Wheel Pose (Chakrasana), also called Upward Facing Bow Pose (Urdhva Dhanurasana), is a deep backbend in which the body resembles a wheel or arch.
Wheel Pose, while not mentioned in the Hatha Yoga Pradipika, Vashistha Samhita, or the Goraksha Samhita, it is discussed (and highly valued) in the ancient texts of tantra and kundalini yoga.

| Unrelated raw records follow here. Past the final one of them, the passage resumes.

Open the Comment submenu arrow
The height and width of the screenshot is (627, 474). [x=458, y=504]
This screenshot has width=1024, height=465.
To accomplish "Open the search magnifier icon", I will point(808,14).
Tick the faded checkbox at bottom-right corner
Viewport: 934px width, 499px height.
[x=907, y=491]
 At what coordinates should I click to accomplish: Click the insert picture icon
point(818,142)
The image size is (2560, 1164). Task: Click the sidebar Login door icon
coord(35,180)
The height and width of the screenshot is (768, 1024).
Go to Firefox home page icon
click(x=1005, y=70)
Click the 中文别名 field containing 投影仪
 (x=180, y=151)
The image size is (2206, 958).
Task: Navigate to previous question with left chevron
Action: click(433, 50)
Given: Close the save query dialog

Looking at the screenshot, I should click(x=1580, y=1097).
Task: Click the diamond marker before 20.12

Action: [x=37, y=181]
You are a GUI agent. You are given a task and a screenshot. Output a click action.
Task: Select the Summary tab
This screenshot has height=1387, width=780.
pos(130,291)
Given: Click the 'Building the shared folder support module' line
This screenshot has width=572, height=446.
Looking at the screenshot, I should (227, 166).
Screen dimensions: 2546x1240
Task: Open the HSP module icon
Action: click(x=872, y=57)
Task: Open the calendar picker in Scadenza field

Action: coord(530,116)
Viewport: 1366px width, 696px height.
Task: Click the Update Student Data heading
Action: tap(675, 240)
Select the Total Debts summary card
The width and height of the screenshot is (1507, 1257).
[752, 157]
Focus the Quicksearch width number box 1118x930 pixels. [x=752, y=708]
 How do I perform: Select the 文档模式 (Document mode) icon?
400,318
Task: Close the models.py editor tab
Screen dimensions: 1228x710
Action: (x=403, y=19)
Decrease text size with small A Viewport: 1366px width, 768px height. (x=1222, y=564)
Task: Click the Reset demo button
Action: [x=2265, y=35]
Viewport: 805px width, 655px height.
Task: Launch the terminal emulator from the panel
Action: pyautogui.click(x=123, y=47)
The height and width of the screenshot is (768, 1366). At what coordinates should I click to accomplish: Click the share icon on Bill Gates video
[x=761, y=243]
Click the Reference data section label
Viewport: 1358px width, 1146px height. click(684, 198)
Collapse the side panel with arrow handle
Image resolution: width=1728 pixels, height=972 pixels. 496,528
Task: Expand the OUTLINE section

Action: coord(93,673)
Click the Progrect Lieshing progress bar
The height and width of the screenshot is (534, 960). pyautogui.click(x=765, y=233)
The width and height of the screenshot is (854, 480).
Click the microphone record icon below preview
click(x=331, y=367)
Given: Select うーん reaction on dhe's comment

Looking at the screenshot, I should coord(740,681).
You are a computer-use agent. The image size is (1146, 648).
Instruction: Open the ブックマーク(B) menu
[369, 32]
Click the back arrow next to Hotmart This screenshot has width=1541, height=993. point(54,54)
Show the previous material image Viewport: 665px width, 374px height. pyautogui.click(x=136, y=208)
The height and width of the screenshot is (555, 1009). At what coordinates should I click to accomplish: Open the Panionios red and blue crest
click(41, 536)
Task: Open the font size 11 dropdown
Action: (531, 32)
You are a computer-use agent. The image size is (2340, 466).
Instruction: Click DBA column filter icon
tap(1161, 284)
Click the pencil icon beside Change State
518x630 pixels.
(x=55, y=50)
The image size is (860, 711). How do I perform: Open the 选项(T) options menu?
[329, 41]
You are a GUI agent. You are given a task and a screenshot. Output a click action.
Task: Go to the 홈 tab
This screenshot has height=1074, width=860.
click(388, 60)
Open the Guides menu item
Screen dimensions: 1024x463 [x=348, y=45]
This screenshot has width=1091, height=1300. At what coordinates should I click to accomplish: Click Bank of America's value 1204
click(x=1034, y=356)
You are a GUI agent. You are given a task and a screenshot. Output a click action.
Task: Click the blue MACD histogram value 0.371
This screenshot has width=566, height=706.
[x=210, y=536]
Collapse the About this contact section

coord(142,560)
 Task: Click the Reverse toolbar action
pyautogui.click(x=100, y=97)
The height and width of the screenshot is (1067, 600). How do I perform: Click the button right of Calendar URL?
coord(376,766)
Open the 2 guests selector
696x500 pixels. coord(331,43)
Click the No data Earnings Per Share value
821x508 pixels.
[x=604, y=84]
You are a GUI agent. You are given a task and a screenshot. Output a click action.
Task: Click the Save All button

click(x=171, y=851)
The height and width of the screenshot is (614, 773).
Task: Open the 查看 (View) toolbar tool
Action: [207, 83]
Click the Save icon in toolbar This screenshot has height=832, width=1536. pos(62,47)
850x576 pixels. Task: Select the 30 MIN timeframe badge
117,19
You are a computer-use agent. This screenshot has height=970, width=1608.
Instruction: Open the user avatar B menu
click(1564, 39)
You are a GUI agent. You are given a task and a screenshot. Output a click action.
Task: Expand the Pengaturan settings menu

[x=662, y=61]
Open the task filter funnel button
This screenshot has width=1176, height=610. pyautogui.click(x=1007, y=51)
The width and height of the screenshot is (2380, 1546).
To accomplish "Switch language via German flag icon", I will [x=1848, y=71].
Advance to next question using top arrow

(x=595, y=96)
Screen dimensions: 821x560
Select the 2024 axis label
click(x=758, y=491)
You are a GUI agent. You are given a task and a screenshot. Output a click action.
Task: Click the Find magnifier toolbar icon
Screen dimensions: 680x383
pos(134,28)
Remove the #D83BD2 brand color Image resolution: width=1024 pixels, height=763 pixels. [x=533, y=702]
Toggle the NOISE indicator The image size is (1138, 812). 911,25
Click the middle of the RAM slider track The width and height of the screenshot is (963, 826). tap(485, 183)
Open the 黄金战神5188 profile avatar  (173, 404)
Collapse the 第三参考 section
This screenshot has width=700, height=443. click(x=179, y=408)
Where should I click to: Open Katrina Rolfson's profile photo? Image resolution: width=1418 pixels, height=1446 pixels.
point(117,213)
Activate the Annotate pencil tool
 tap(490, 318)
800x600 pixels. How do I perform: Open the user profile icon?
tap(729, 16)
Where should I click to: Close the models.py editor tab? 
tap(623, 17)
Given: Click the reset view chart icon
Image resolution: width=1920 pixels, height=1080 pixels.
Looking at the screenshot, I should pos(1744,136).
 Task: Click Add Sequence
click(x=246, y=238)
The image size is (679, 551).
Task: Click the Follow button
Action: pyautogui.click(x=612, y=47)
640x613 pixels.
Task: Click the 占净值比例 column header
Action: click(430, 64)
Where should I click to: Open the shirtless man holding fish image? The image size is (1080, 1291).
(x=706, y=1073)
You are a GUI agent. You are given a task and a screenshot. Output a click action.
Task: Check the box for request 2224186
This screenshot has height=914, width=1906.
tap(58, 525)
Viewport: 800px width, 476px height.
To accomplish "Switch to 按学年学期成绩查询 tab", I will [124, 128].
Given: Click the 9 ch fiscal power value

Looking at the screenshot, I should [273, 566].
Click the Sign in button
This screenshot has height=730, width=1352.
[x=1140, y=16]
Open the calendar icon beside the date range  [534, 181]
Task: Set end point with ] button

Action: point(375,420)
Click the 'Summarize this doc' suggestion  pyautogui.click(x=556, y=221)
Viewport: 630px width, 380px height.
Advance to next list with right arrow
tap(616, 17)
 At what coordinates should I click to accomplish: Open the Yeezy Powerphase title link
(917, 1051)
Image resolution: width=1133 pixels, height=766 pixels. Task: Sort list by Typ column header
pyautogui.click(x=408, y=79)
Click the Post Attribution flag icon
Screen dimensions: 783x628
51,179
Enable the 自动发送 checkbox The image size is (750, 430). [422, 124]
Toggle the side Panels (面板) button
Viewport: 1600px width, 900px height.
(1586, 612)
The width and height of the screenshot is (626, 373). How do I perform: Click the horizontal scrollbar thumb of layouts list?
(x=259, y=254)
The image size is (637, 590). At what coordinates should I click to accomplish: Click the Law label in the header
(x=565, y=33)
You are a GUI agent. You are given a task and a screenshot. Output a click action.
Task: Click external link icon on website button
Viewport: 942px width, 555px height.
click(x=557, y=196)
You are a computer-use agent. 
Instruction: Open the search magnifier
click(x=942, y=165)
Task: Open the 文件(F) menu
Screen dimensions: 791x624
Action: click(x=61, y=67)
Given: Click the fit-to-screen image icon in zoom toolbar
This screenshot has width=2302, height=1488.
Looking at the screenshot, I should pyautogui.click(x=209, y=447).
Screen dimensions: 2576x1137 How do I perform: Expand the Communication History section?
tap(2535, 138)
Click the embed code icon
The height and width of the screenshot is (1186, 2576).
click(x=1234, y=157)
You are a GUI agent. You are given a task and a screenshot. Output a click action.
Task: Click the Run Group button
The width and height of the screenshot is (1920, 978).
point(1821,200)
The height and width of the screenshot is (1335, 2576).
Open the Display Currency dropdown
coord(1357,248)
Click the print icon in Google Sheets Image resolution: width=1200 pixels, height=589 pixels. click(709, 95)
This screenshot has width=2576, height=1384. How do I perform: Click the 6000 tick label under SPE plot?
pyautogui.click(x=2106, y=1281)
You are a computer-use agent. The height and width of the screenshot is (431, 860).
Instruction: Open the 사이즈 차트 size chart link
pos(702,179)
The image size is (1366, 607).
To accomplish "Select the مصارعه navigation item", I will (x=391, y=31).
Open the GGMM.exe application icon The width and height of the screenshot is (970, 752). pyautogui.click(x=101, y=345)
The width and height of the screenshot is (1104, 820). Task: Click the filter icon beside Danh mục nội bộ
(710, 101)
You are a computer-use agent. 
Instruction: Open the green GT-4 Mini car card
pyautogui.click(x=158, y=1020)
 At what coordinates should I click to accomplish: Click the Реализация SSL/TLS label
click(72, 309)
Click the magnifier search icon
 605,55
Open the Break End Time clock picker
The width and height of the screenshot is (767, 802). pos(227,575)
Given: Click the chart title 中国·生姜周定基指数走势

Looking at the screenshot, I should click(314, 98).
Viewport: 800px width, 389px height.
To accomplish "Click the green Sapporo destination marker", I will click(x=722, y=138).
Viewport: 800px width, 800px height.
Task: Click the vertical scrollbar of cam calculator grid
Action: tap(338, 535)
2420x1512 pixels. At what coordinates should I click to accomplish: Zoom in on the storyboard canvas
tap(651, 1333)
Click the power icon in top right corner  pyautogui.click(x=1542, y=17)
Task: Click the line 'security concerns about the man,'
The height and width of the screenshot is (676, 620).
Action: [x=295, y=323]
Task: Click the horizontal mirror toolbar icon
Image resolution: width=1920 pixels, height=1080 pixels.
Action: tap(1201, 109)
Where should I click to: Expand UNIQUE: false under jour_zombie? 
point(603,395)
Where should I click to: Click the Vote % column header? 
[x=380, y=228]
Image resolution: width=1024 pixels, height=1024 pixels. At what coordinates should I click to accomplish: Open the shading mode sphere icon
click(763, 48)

As the name implies, Chakarasana is intended to bring the 7 chakras into alignment. (See my earlier blog on Yoga and the Chakras here for a refresher/intro to the chakras.) Such as the chakras flow, one into the next, the body here, in Chakrasana, flows from itself, into the earth, and back again.
From a physical standpoint, Wheel Pose can be very demanding, and mentally, it can be intimidating. It is a great stretch for the chest and spine, down through the hips and abs, as well as the shoulders, ankles, and calves. Practicing Wheel Pose often will help to strengthen the spine and abs - key parts of your core which help with posture and spinal health - the quads, the shoulders, and the wrists.
If Wheel Pose isn't something you are ready to try quite yet, Upward Facing Dog, Bridge, Locust and Camel are all great poses to practice as you get ready to attempt Wheel Pose for the first time. These poses help with spinal flexibility and strength, even if you don't ever plan to make it into Wheel Pose.
When you are ready to take the plunge, here are some steps you can follow to come into Wheel Pose:
Begin by lying on your back with your arms by your sides, palms face down on the mat.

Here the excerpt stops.